出題 1:
消防学校の寮生活についての文章のうち、「スケジュールは自治体によって若干の違いがあります。」で始まり「られており、厳しい生活です。」までの部分を、「自治体」を「地域」に置き換えて書き直しなさい。
出題 2:
消防学校の寮生活についての文章で、「〜によって」の形で違いや変化をもたらすものとして挙げられている語を、重複を除いてすべて書き出しなさい。
==== 出典
ただし、ハメをはずして、信頼を失うと一気に厳しくなることもあるので、常識の範囲でしっかり過ごしましょう。

・22:00〜点呼・就寝

就寝前に寮室前で点呼があります。

この時も、各寮室が整理整頓されているか確認されることもあるので、最後まで気を抜かないようにしてください。

これが終われば、就寝ではありますが、夜に勉強する人がいたり、班員と話したりとある程度自由です。

スケジュールは自治体によって若干の違いがあります。

心配すぎて、知っておきたいと思う新消防士の方は通うことになる消防学校のHPで確認をしてみてください。

生活面の厳しさは教官によって、差が大きいのでHPでも分かりませんし、年度によって教官も変わるので、先輩の話もあてにならないことが多く、運です…

学校を効率よく少しでも快適に過ごしたい人は下記の記事を参考にしてください。

消防学校での寮生活

消防学校の寮生活は自治体によってルールの違いはありますが、基本的には時間が決められており、厳しい生活です。
========
==== 提供資料
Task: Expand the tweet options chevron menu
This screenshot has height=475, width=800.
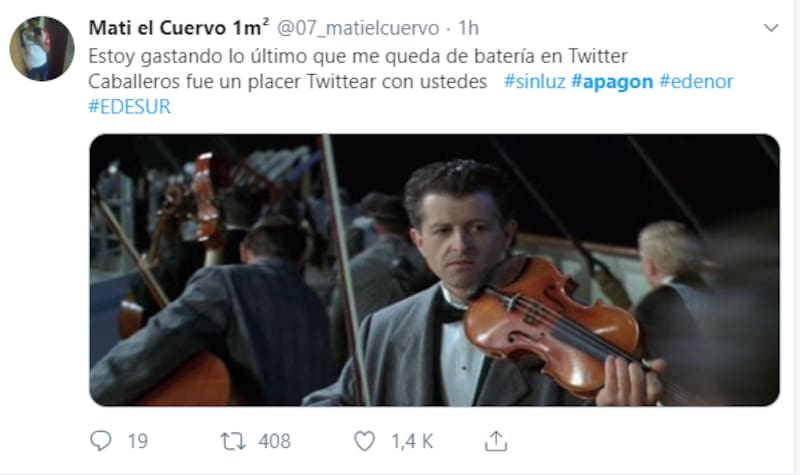Action: tap(771, 28)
========
模範解答 1:
スケジュールは地域によって若干の違いがあります。

心配すぎて、知っておきたいと思う新消防士の方は通うことになる消防学校のHPで確認をしてみてください。

生活面の厳しさは教官によって、差が大きいのでHPでも分かりませんし、年度によって教官も変わるので、先輩の話もあてにならないことが多く、運です…

学校を効率よく少しでも快適に過ごしたい人は下記の記事を参考にしてください。

消防学校での寮生活

消防学校の寮生活は地域によってルールの違いはありますが、基本的には時間が決められており、厳しい生活です。

模範解答 2:
自治体、教官、年度